□ 柳杰
老子在《道德经》中说道:“治大国,若烹小鲜。”治理大国当如烹饪小鱼,需小心谨慎,火候不宜过大,翻动不宜频繁。写文章亦是如此,遣词造句需精心布局,如同烹饪时对火候、食材的把控。贾岛的“月下推敲”,王安石的“数改成诗”,都印证此点。为政之道,为文之道,与烹饪之法,皆需用心雕琢,别无二致。
民以食为天,是自古以来最为朴素的真理。食中有善道。古之圣贤借烹饪之道,悟出治国的智慧,将五味调和,升华为理政学问;文人墨客寄身烟火,以饱腹才情烹饪诗文,温煮世情。苏轼在《猪肉颂》中写道:“净洗铛,少着水,柴头灶烟焰不起。待他自熟莫催他,火候足时他自美。”《宋史·苏轼列传》中说他“与田父野老,相从溪山间”,大约此类烹饪之法都是从田野父老处学来的。这不仅是对烹饪技巧的描述,更蕴含着其对生活的豁达态度,袁枚的《随园食单》崇尚“物性为上辨美恶,适口为珍何必贵。”如此看来,二人可谓是息息相通了。
下笔写文,字词句段,靠作者的心思和手法,搭配组合出传世美文;下厨做饭,柴米油盐,借助灶火的淬炼,化作一道道美味佳肴。其间都有自在韵律,笔下的信手拈来,实则千锤百炼,小火慢炖,才能让滋味丝丝入扣。司马迁以宫刑之身,耗时13年,以血泪著写《史记》,终成史家之绝唱;曹雪芹一梦红楼,用尽余生将贾府繁华,慢慢铺陈。文有诗词歌赋相通,肴有川鲁粤苏之别,看似毫无瓜葛,却是命运相连,作文、烹饪,恰如两条平行的艺术线,映照交织、彼此守望。
对品质的追求,在作文和烹饪两件事里都是灵魂。曹植的七步成诗,才情似火山喷发,急促间迸发的诗文,如同街边的猛火小炒,最是诱人;3.7亿字的《永乐大典》,又好似顶级卤味,久经岁月熬煮,沉淀了醇厚的历史底蕴。汪曾祺笔下的《人间草木》,将地方特色美食的细腻和朴素描绘得如痴如醉,他在做干烧桂鱼时,对鱼鳞的焦脆、鱼肉的嫩滑,拿捏得十分到位;蔡澜写美食散文,求真不求贵,下厨做海鲜汤,只用鲜活虾仁,不加味精,要的就是食物的原汁原味。于他们而言,作文和烹饪,都是怀着匠心对待生活的馈赠,不敷衍、不讲究,每一篇文章、每一道菜品都有属于自己独特品质的铮铮傲骨。

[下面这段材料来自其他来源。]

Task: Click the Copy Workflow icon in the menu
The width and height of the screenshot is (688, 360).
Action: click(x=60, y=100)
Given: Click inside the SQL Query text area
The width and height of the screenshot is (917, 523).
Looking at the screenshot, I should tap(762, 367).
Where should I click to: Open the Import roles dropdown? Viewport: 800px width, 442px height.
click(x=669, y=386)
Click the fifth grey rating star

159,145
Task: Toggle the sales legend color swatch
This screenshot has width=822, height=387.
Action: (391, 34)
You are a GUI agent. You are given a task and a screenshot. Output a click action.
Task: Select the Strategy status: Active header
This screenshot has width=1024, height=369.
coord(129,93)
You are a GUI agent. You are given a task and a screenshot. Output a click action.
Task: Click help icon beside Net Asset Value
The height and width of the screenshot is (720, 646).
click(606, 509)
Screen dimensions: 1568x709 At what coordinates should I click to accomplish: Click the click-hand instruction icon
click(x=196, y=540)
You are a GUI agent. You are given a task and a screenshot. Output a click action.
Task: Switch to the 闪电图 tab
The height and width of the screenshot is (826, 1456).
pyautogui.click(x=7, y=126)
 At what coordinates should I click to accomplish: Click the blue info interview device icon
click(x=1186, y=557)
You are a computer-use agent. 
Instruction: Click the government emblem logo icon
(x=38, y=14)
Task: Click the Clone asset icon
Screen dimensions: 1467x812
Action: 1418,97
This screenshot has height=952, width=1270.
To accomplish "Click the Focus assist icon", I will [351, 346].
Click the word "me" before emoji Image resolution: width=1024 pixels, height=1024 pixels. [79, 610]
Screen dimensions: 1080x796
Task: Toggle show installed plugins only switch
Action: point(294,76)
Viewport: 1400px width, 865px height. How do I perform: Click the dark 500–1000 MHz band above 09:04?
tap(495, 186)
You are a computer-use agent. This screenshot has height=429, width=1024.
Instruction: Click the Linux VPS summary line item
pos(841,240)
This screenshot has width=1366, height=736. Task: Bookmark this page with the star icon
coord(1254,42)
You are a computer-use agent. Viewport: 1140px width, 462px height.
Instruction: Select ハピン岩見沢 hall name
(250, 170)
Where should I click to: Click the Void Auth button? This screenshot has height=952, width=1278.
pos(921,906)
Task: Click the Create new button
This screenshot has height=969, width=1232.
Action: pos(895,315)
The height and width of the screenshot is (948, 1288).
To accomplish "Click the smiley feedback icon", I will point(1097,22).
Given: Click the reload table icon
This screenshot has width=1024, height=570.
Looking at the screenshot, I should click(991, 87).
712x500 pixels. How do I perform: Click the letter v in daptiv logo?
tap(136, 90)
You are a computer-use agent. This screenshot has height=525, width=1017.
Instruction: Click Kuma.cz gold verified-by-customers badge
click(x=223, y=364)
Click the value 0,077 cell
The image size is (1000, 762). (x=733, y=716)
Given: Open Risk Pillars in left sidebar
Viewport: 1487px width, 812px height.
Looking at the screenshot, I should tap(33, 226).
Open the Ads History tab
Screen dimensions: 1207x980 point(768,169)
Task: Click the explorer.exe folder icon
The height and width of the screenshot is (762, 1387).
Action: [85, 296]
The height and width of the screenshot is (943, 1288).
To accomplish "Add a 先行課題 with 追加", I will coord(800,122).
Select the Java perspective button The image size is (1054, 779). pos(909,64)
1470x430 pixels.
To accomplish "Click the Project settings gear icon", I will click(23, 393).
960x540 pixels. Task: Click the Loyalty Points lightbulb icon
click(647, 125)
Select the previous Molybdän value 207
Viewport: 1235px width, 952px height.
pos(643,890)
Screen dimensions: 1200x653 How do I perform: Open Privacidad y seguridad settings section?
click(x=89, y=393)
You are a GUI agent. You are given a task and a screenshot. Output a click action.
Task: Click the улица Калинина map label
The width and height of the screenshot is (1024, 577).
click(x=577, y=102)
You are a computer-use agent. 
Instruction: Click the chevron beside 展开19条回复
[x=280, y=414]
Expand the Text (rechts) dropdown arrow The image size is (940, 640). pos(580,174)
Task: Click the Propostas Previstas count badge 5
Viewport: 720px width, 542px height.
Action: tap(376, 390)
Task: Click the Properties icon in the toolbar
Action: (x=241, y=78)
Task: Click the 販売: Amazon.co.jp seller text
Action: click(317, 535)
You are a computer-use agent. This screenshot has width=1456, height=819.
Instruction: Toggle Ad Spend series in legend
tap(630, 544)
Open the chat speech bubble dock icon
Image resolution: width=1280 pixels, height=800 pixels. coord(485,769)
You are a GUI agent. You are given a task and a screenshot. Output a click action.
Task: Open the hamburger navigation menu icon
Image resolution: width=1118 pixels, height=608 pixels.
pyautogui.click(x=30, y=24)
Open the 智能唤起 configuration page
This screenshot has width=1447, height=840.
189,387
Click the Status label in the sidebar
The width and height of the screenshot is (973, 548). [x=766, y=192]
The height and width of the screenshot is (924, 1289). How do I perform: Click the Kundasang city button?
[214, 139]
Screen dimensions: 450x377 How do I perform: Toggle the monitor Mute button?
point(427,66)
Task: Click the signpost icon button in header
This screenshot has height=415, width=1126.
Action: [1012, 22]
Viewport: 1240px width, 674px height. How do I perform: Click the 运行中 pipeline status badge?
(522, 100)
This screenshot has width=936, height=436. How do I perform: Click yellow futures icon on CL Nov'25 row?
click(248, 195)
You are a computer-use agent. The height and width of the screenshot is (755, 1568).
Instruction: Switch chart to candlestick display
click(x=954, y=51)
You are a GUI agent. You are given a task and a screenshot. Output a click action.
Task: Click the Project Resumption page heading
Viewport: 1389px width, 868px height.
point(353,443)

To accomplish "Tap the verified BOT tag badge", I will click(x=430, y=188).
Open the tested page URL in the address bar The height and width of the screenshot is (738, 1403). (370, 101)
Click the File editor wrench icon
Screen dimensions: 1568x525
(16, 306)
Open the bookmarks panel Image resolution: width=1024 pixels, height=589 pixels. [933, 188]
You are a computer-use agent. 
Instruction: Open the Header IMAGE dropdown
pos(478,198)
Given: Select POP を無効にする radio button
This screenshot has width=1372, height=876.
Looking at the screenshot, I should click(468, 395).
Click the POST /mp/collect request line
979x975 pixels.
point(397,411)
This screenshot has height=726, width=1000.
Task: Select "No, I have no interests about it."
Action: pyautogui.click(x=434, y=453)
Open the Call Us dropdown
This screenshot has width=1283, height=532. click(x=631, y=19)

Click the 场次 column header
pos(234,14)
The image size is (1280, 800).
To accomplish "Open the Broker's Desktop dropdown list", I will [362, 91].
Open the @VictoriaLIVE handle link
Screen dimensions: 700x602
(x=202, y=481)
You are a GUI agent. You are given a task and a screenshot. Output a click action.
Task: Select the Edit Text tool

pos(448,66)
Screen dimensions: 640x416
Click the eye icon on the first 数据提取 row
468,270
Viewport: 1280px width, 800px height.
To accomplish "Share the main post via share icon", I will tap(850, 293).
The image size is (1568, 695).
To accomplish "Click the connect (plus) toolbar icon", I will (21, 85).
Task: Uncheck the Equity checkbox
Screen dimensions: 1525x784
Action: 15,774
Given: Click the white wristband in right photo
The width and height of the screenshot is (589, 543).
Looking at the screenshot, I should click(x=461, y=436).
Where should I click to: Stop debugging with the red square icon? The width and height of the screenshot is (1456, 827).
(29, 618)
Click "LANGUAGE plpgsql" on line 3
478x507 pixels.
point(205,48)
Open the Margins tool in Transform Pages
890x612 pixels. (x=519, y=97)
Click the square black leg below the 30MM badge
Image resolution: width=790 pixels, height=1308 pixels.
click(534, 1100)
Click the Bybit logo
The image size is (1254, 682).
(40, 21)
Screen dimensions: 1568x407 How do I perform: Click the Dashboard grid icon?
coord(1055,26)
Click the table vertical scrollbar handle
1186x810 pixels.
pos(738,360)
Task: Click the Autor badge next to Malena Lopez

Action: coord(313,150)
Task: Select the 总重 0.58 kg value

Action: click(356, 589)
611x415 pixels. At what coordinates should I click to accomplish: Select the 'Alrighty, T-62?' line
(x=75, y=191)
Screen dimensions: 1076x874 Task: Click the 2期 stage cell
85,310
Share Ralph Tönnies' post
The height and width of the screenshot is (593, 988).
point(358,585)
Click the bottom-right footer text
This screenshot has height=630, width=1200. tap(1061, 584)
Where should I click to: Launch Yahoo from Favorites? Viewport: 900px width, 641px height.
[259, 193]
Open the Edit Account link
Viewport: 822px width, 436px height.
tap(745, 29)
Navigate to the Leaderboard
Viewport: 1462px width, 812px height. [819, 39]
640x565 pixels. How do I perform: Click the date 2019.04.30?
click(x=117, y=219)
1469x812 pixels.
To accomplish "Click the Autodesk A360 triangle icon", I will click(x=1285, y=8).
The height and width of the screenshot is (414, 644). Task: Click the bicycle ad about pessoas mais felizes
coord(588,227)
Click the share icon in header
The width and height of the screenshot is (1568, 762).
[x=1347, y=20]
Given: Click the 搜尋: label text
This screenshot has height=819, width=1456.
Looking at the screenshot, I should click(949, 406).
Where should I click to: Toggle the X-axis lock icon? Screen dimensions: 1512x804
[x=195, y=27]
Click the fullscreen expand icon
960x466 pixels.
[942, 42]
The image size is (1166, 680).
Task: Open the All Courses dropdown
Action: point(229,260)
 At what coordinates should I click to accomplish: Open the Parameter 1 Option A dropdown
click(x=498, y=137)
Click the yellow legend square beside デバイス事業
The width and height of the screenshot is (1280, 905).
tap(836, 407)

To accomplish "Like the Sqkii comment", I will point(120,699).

文无定式,菜系纷繁,不断变化正是作文与烹饪的魅力所在。文坛上,豪放派的苏轼,写尽山川,文字汪洋恣肆;婉约派的李清照,纸短情长,笔触细腻温婉。厨房里,川菜麻辣鲜香、湘菜酸辣可口、粤菜清淡鲜美、鲁菜浓郁醇厚,各领风骚。不同流派的作者、不同菜系的厨师,依照自己的经历、天赋和审美,打破常规、融合重组,给生活献上风格各异的精神与物质盛宴。
如今,生活节奏快,快餐文化和流量写作铺天盖地。短视频和碎片化阅读占据了我们大部分的时间,诸如网络文学作品,部部巨作,字数动辄百万、千万。一些作品为了快速吸引眼球、抢占市场,情节设定荒诞,人物塑造浅薄,语言表达粗糙,宛如赶制的清汤白水面,一口即饱,肚中却无滋味。好的文章,亦如烹饪,从选料到制作,每一步都倾注了作者的心血和智慧,锅气之上的文字蒸腾着对生活的热爱和对美好的追求,其中味道是要细细品鉴的。
《左传·昭公二十年》中记载,晏子以和羹喻君臣和谐,言道:“烹饪时要用水火、醯醢、盐梅等来烹鱼肉,厨师调和五味,不足的加一点,过分的减一点,才能做出美味的羹汤,让君子食之以平其心。”君臣相和应如此,生活之处世之道亦然。喧嚣散去,浮躁平息,于静谧之隅,取好书细读,着好料烹制美味,方寸之间,瞧得见暧暧远人村,依依墟里烟。